| What the task requires |
A partial copy is required: transcribe exactly the lines from the one containing "Task: Click the Print icon" through the last line below, without any pictures.
** Opening Data section block **
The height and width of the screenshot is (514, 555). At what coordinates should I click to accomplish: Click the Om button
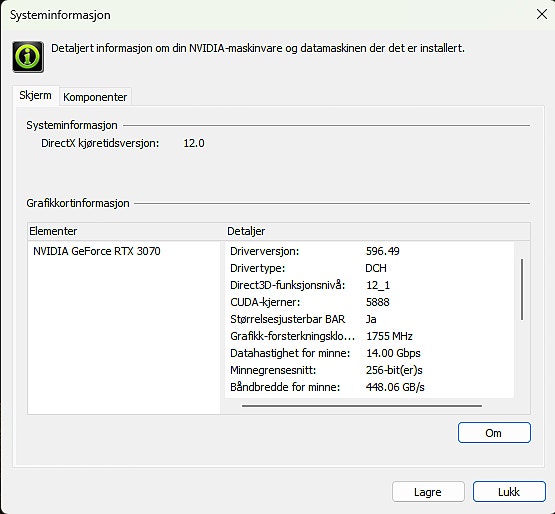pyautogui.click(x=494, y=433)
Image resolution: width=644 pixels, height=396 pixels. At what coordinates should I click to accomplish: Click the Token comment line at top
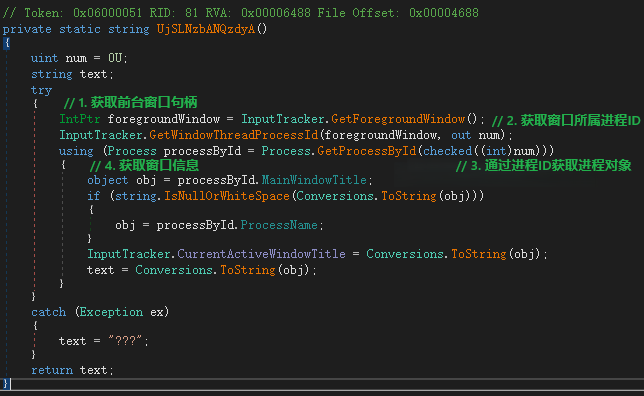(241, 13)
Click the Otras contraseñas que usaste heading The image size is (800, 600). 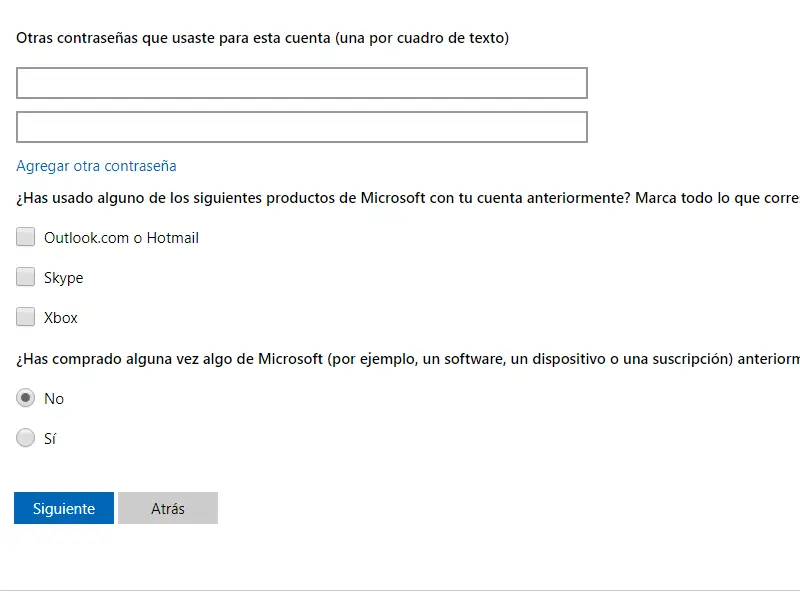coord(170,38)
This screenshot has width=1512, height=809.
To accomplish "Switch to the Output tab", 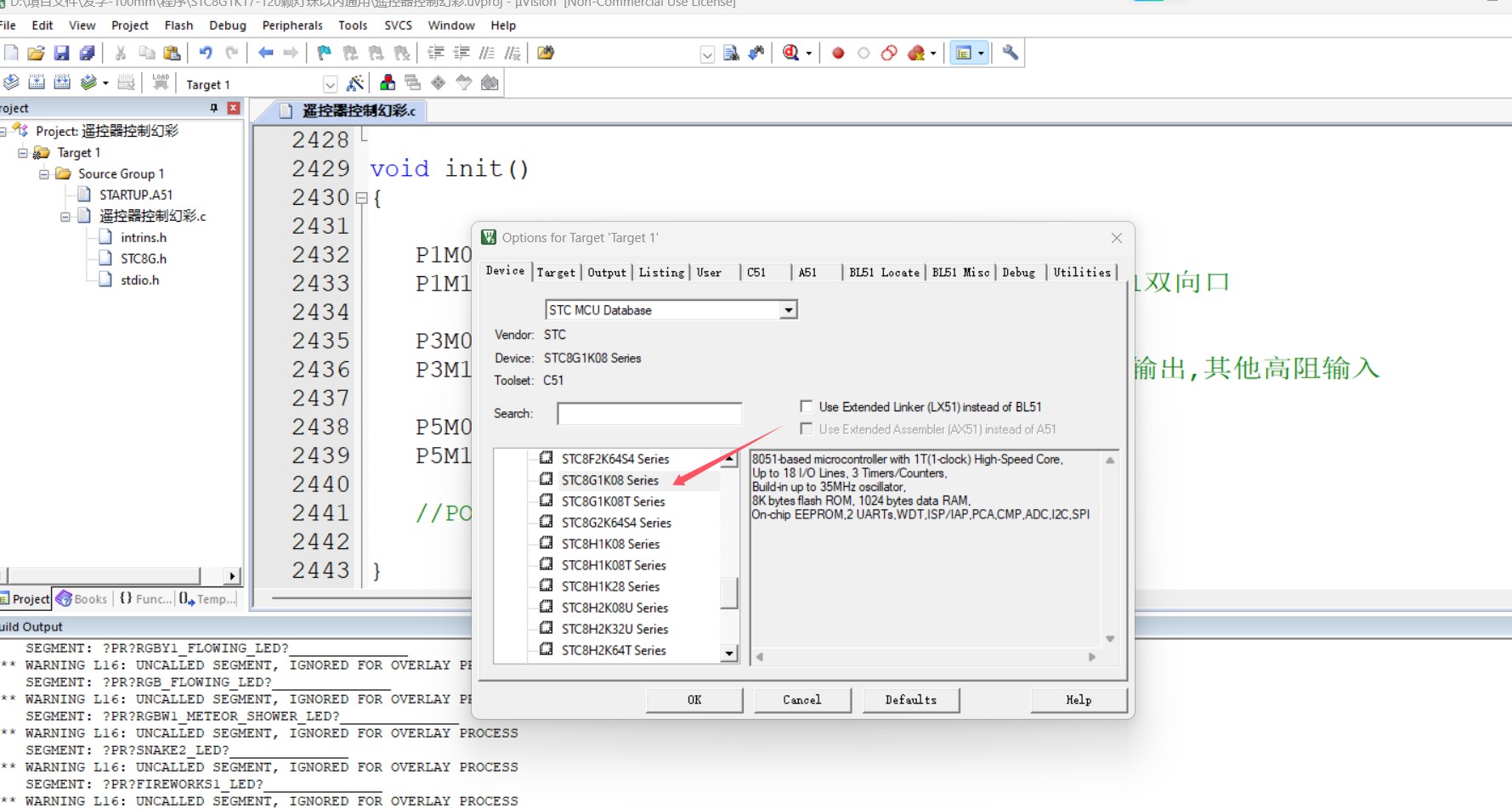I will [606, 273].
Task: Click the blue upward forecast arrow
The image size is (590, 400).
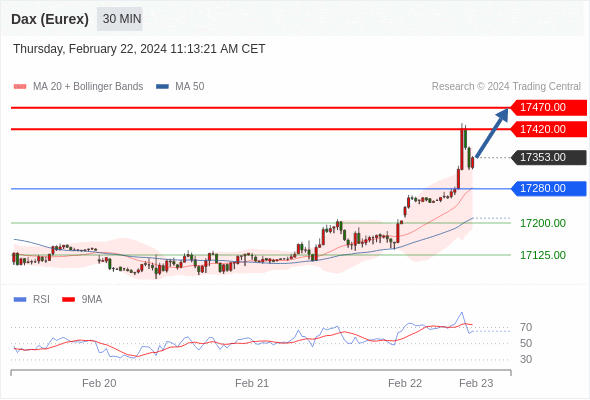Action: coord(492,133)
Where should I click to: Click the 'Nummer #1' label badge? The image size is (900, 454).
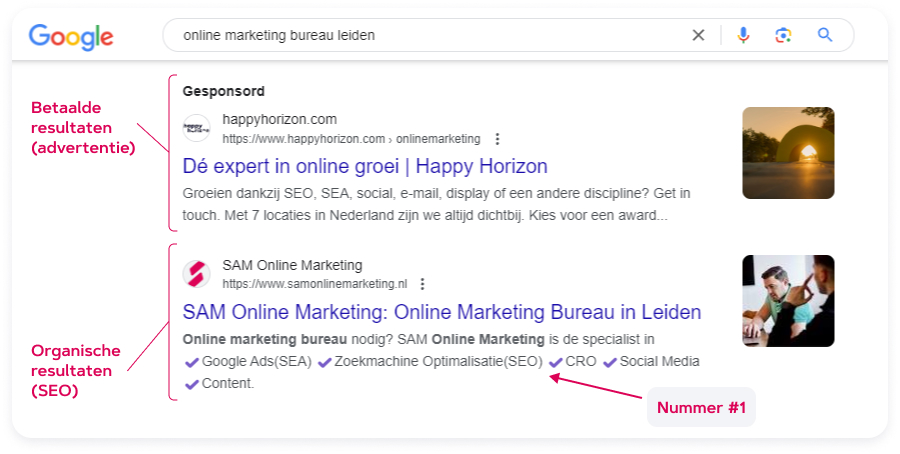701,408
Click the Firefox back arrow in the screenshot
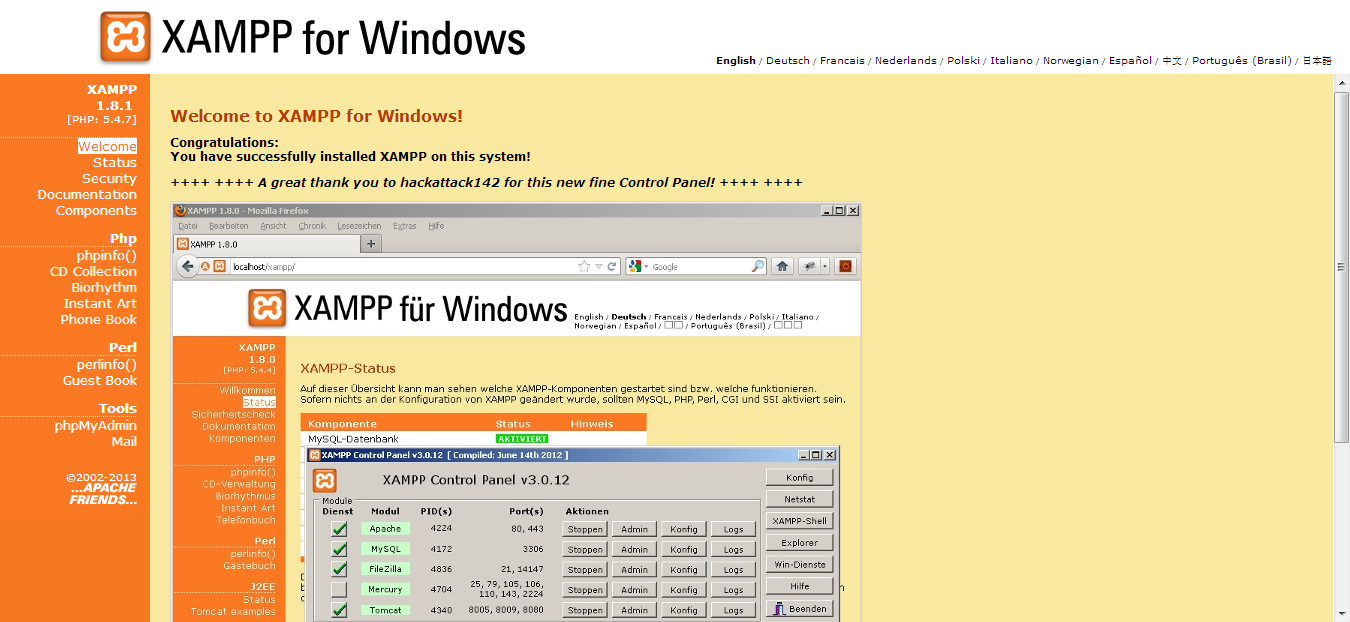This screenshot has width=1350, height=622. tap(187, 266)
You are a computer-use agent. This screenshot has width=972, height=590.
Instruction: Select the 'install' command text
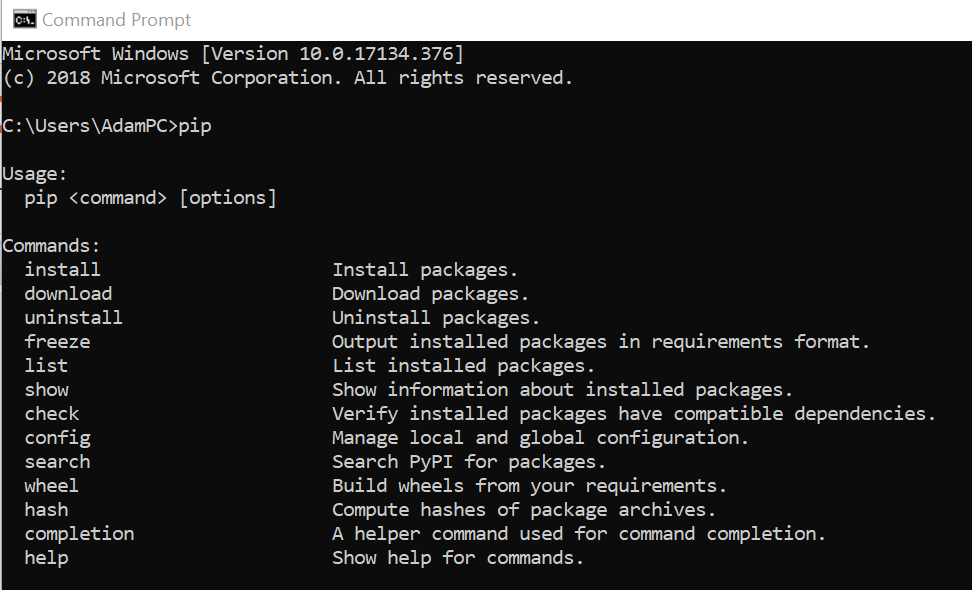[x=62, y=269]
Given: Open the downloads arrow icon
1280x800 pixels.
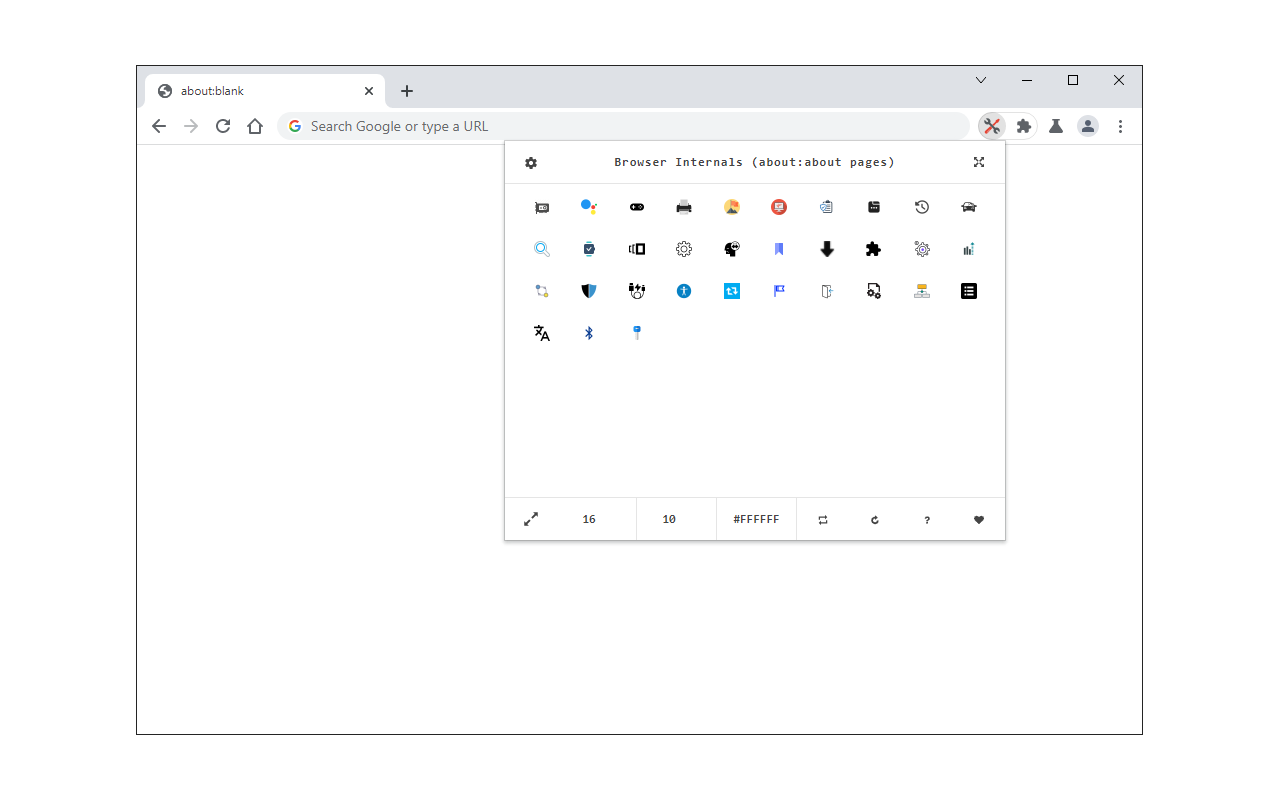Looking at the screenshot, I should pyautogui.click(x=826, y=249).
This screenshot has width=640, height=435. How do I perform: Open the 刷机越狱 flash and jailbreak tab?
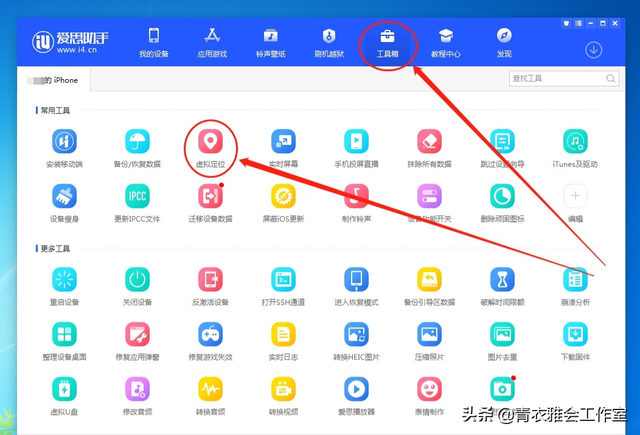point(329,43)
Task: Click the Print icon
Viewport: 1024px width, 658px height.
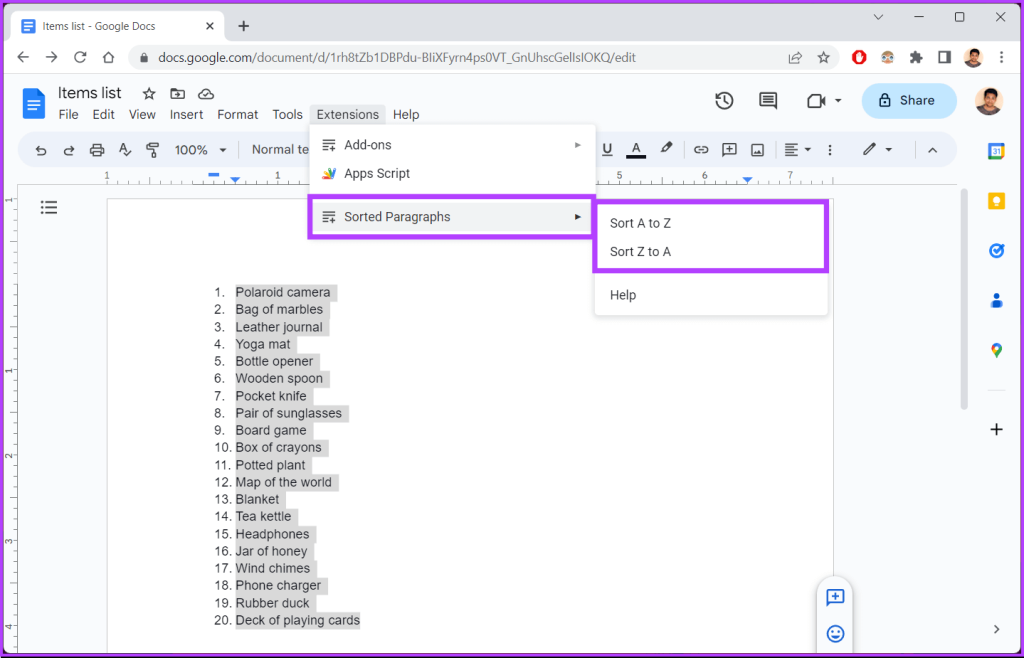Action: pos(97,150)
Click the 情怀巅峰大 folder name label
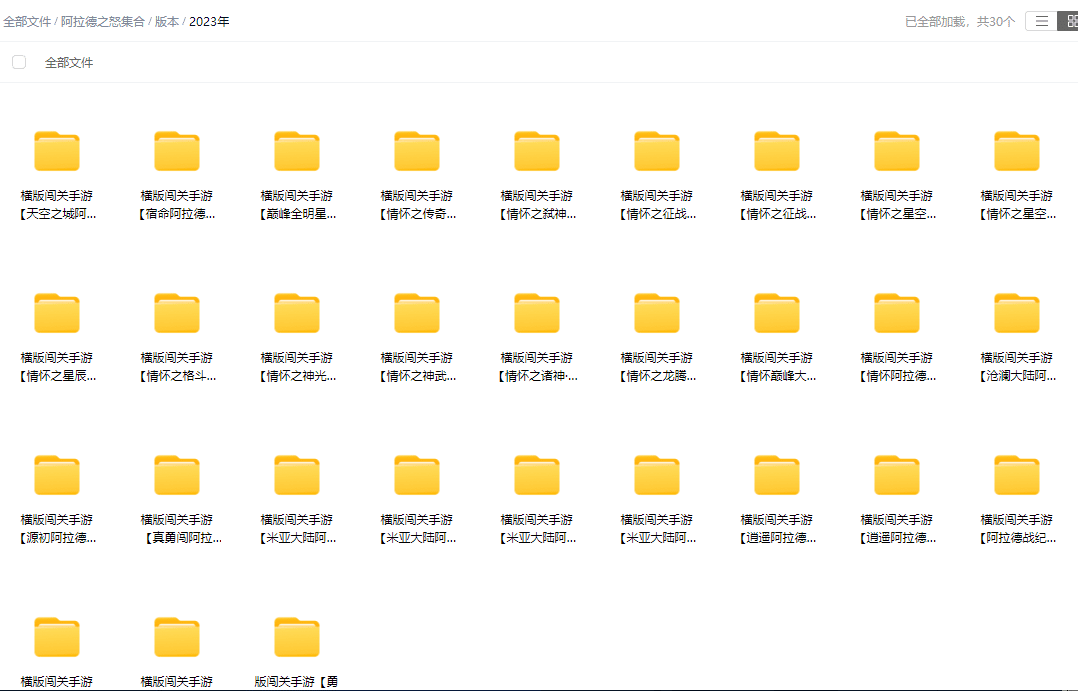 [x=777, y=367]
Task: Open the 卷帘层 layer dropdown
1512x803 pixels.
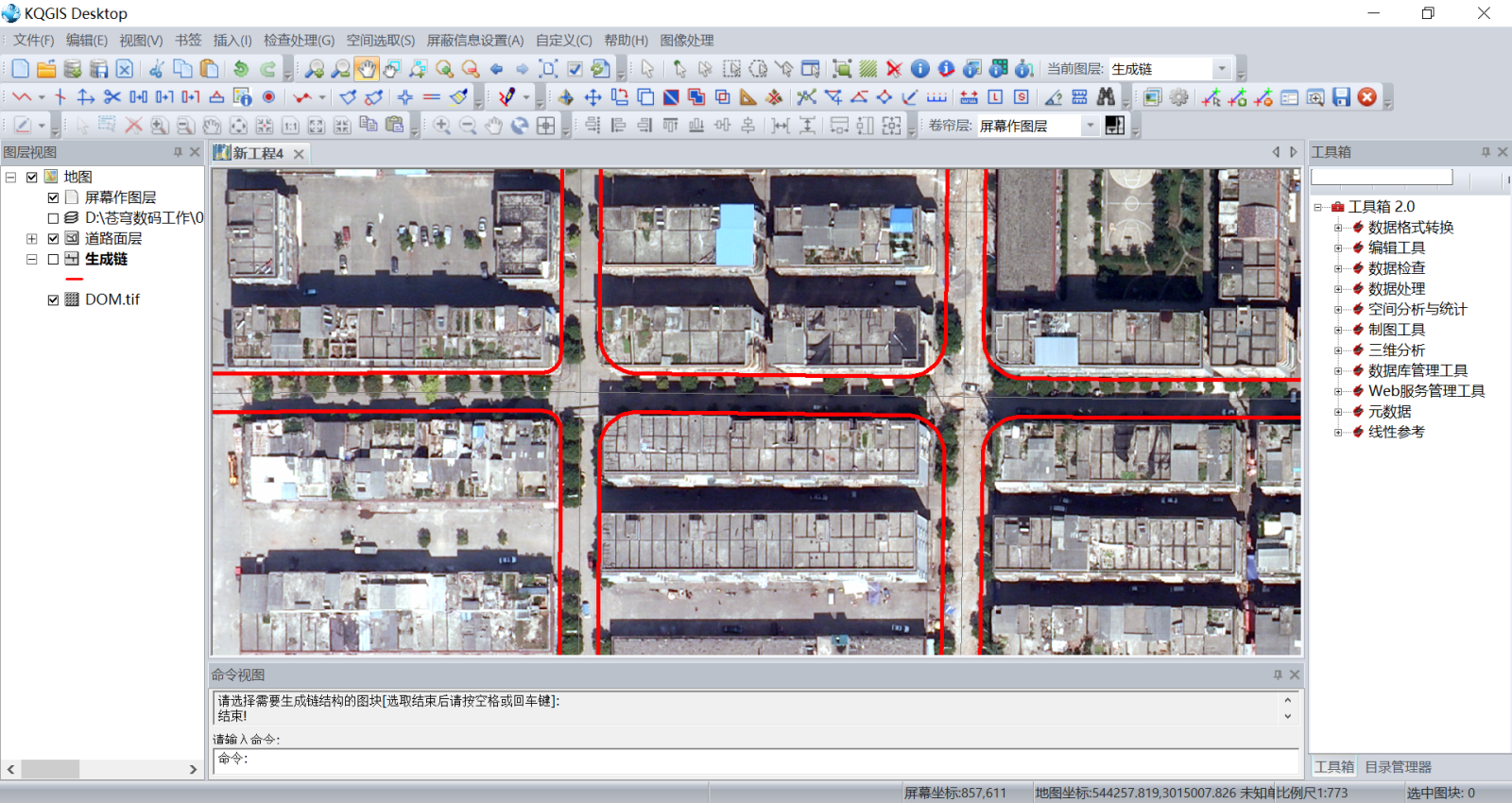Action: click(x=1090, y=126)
** Closing Data section block **
| Answer to this task |
Task: Click the Print icon
Viewport: 1024px width, 658px height.
Action: pos(97,150)
Click the 情怀巅峰大 folder name label
 [x=777, y=367]
Task: Open the 卷帘层 layer dropdown
1512x803 pixels.
Action: click(x=1090, y=126)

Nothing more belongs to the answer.